Desafios na educação do século XXI

Vivemos num século extraordinário. Encontramos na sociedade globalizada uma fusão de diferentes crenças e culturas, onde também as escolas se têm vindo a renovar, agora mais do que nunca. Mas para onde caminhamos?

A essência da educação é, desde que a conhecemos, preparar os alunos para se tornarem membros ativos e bem-sucedidos da sociedade. Nos dias que correm, esse papel não mudou. Porém, se antes o domínio da leitura, da escrita e da aritmética eram das principais aptidões que determinavam o perfil de um “bom aluno”, hoje estamos cada vez mais certos de que a educação deve ir mais além.

O primeiro passo será reconhecer que, em geral, o sistema educativo tradicional poderá não preparar os estudantes para enfrentar determinados cenários da vida adulta, entre eles, comunicar eficazmente ou pensar de forma crítica e global, a título de exemplo.

Não conseguimos, de facto, preparar adequadamente a nova geração se continuarmos a orientá-la para a sociedade de ontem.

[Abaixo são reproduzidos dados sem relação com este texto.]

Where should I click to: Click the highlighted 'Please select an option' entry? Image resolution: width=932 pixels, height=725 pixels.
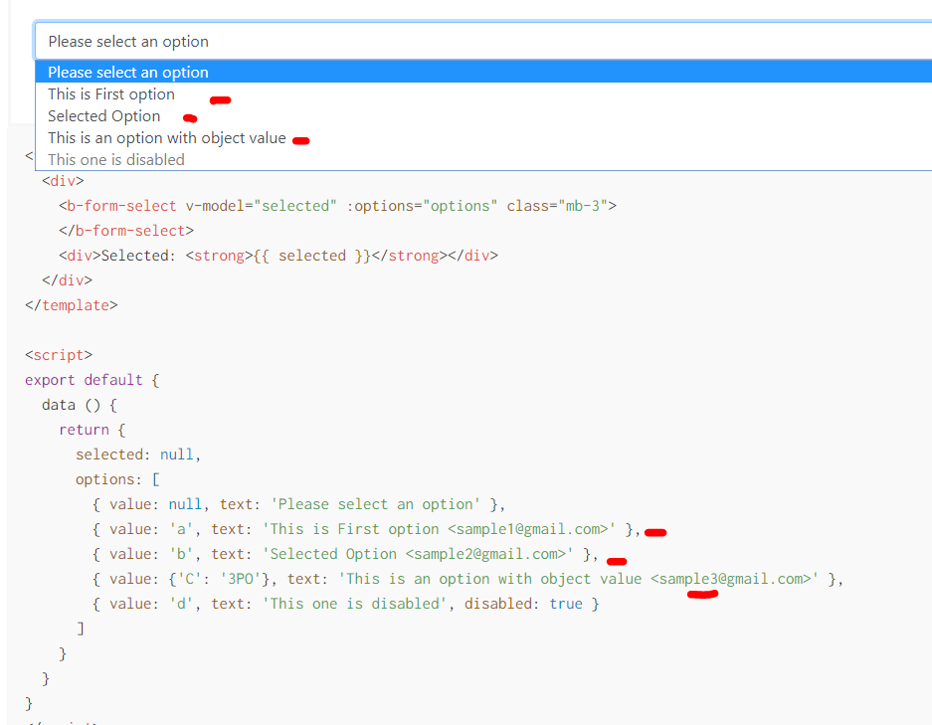127,72
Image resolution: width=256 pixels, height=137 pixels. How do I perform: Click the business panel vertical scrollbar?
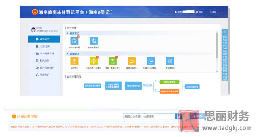click(x=217, y=51)
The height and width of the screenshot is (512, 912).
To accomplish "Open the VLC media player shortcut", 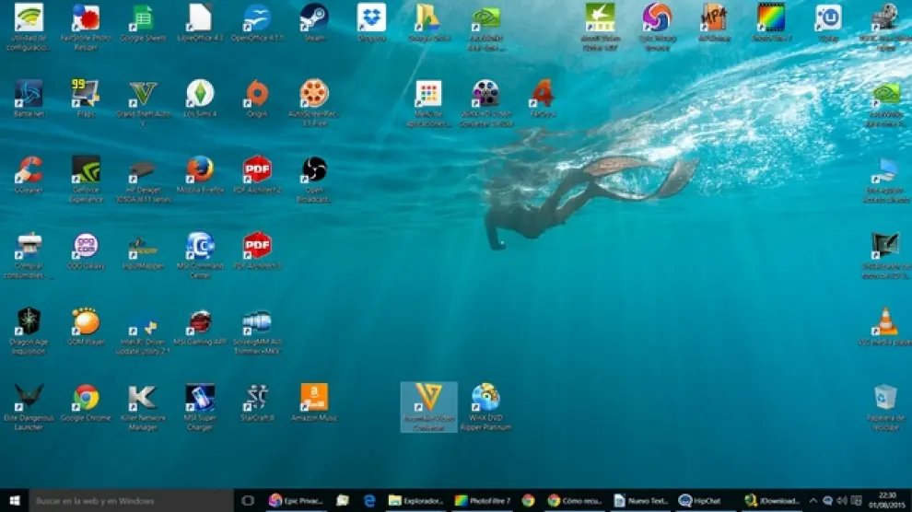I will point(885,322).
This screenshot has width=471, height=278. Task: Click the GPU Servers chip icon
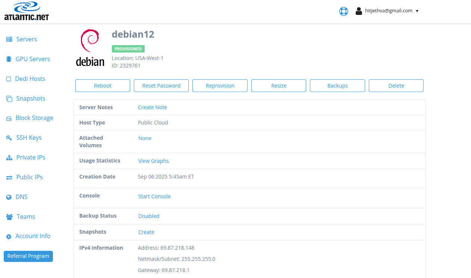9,59
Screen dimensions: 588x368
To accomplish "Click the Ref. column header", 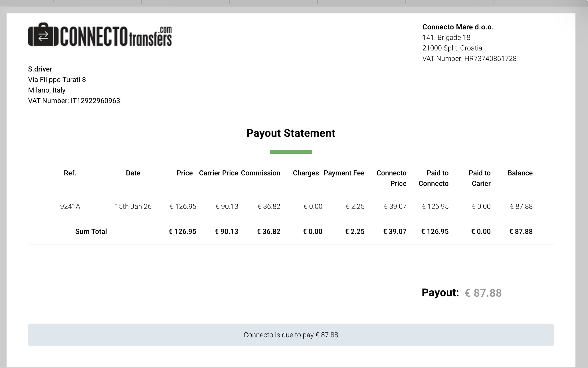I will point(70,173).
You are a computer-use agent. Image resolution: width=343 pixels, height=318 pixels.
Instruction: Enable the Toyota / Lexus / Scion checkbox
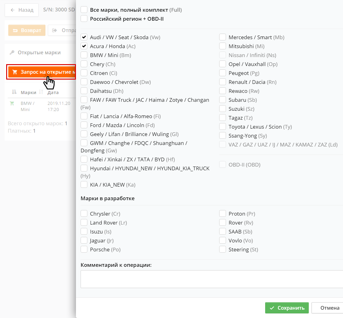(223, 127)
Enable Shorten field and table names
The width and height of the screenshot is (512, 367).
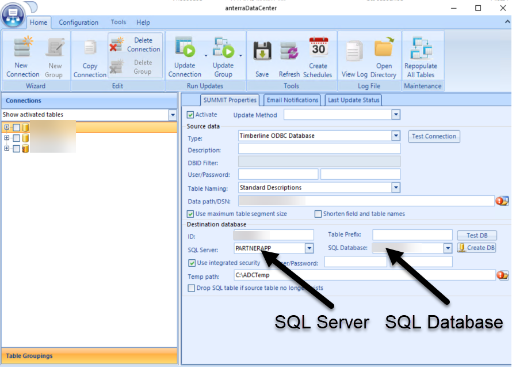pos(318,214)
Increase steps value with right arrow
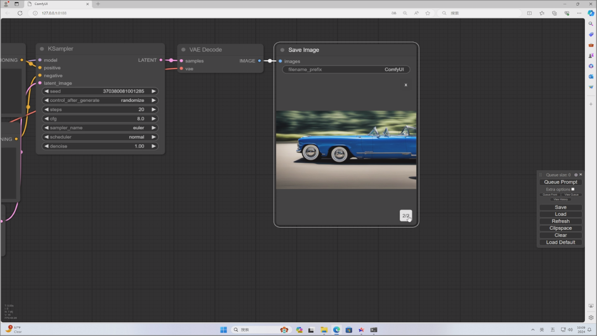This screenshot has height=336, width=597. click(x=154, y=109)
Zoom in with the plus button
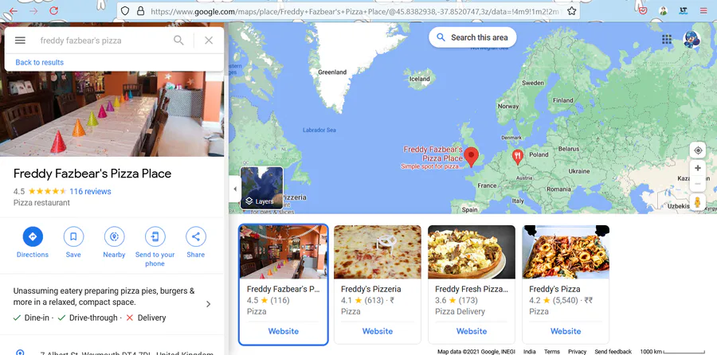The image size is (717, 355). pyautogui.click(x=698, y=168)
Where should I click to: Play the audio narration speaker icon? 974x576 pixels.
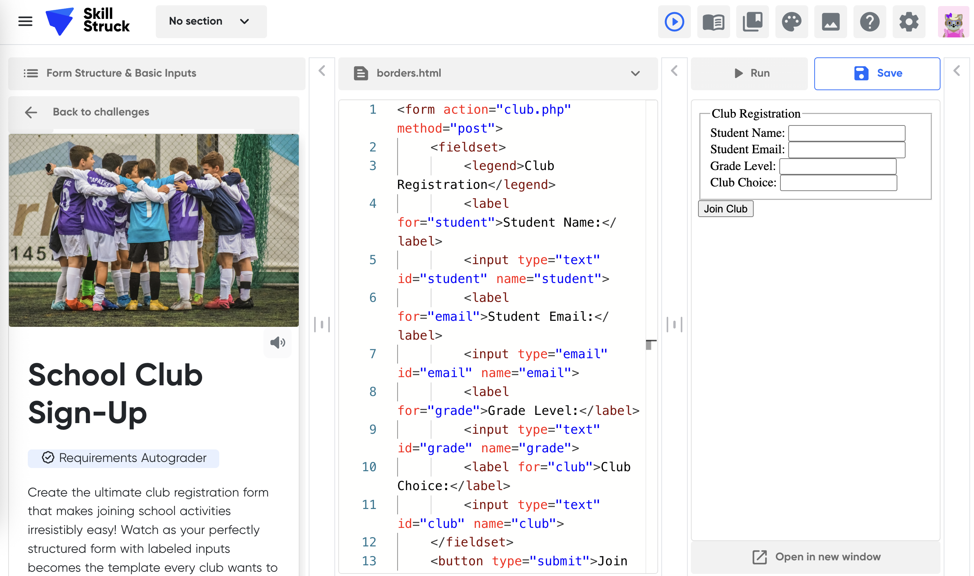coord(277,342)
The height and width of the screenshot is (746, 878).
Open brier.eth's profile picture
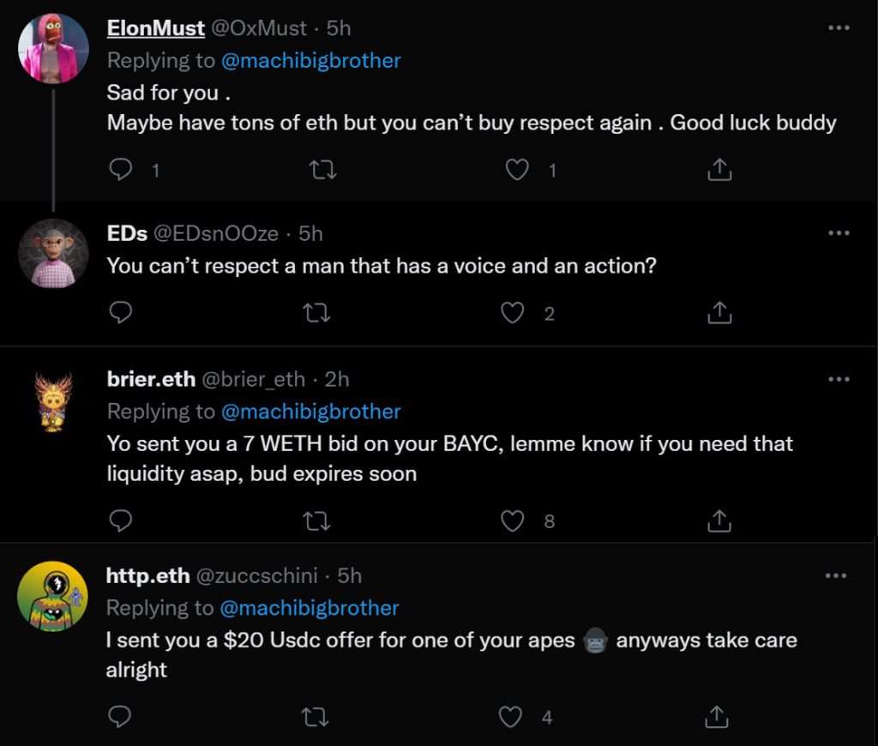tap(53, 401)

Há, pois, que considerar esta abordagem, ajustar o currículo escolar e repensar os fatores inerentes à educação nas salas de aula, sejam elas online ou offline. É neste parâmetro que falamos na “educação do século XXI” e consequentes desafios que dela advêm.

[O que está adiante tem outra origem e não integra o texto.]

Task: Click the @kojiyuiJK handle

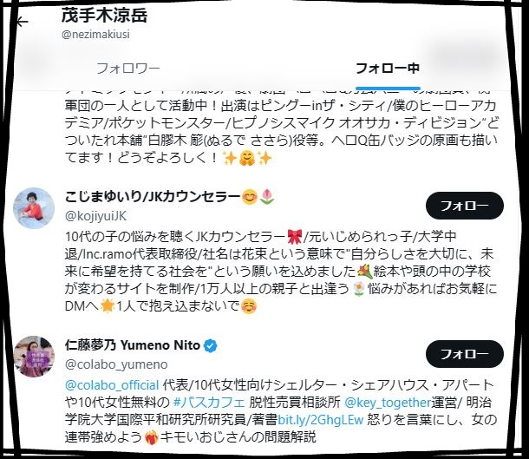Action: pos(95,216)
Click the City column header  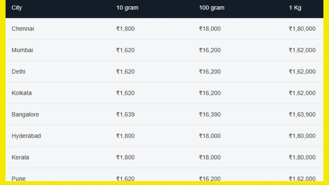click(x=17, y=8)
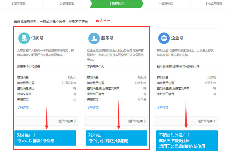
Task: Open 了解详情 link under 企业号
Action: coord(163,107)
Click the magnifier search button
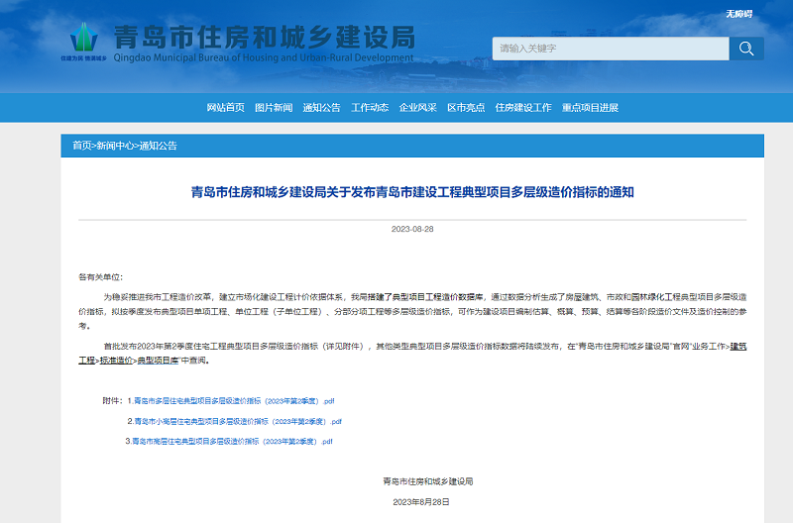 click(746, 48)
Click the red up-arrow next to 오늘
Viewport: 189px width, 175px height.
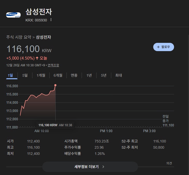pyautogui.click(x=37, y=58)
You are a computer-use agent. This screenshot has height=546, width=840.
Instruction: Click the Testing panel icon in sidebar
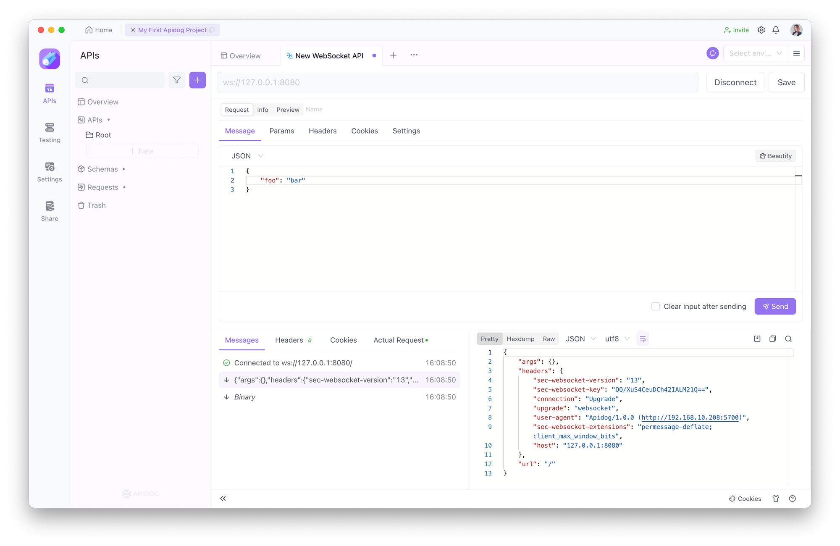[x=49, y=131]
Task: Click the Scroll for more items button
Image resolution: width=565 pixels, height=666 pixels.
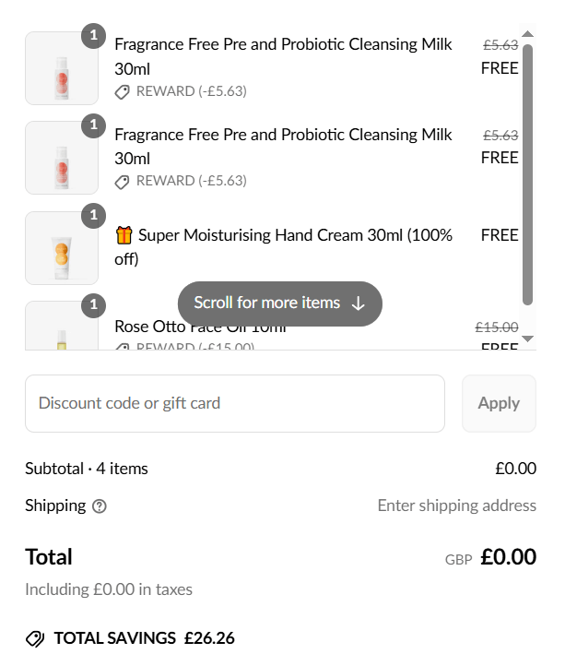Action: pyautogui.click(x=280, y=303)
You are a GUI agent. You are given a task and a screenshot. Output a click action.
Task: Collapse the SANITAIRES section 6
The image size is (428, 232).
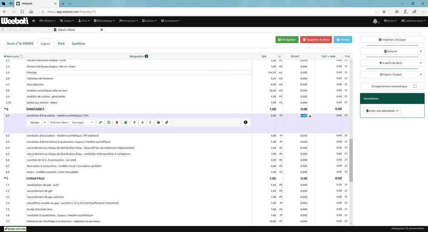[5, 109]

Aprender é pesquisar e descobrir! Motivo pelo qual uma aula já não se trata estritamente de ouvir em silêncio o professor e memorizar a informação relatada. Nesta nova perspetiva, os professores são autênticos mentores aos olhos das suas turmas e, como tal, precisam também de um reconhecimento neste sentido, para que possam motivar e capacitar esta aprendizagem.

Aos educadores, cabe o papel preponderante de promover a criatividade, incentivar o diálogo e a colaboração entre colegas, incitar ao pensamento crítico e ensinar o poder da comunicação assertiva. São habilidades como estas que, gradualmente estimuladas e desenvolvidas, moldam os alunos para que prosperem no futuro, em particular, no próprio contexto de trabalho.

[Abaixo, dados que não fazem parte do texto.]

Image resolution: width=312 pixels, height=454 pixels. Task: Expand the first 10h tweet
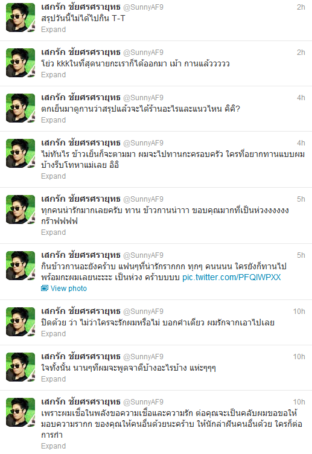(x=53, y=333)
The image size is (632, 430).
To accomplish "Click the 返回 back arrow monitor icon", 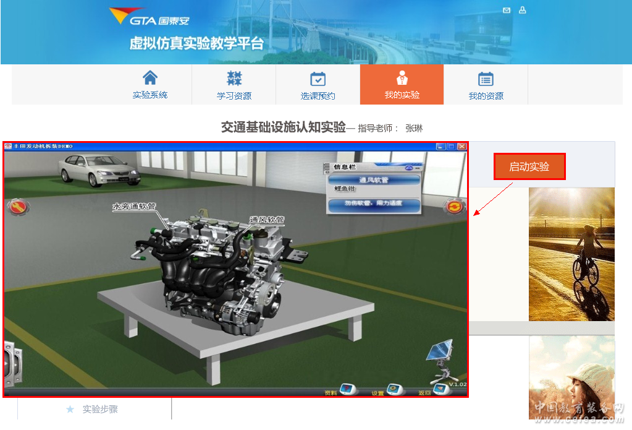I will [440, 390].
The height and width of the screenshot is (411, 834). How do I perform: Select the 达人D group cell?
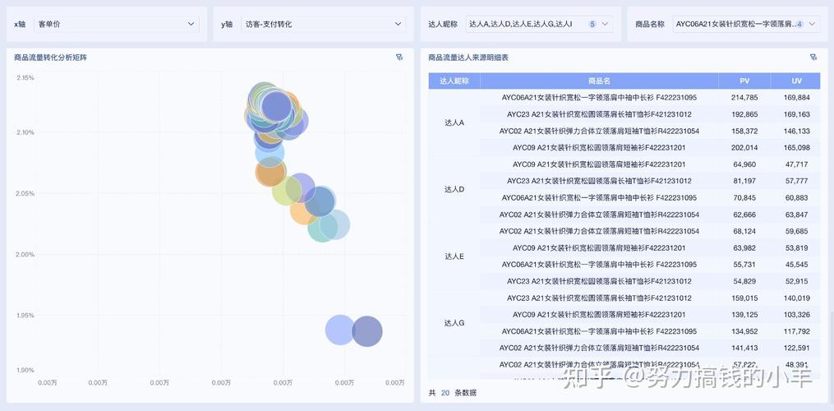pyautogui.click(x=454, y=189)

“O que será que os meus educandos vão realmente precisar daqui a dez, vinte, cinquenta anos? Quais as ferramentas que lhes serão úteis e que posso ajudar a fortalecer?”. Questões como estas vão com certeza ajudar professores a instigar mudanças desde a sala de aula até à comunidade.

Por sua vez, os estudantes, nativos digitais, crescem com uma quantidade de informação sem precedentes. Tudo está prontamente disponível através de uma pesquisa instantânea. Com tanto conteúdo disponível, as aptidões retratadas servem como apoio para desconstruir e atribuir significado a tamanha informação, usando-a da forma mais estratégica.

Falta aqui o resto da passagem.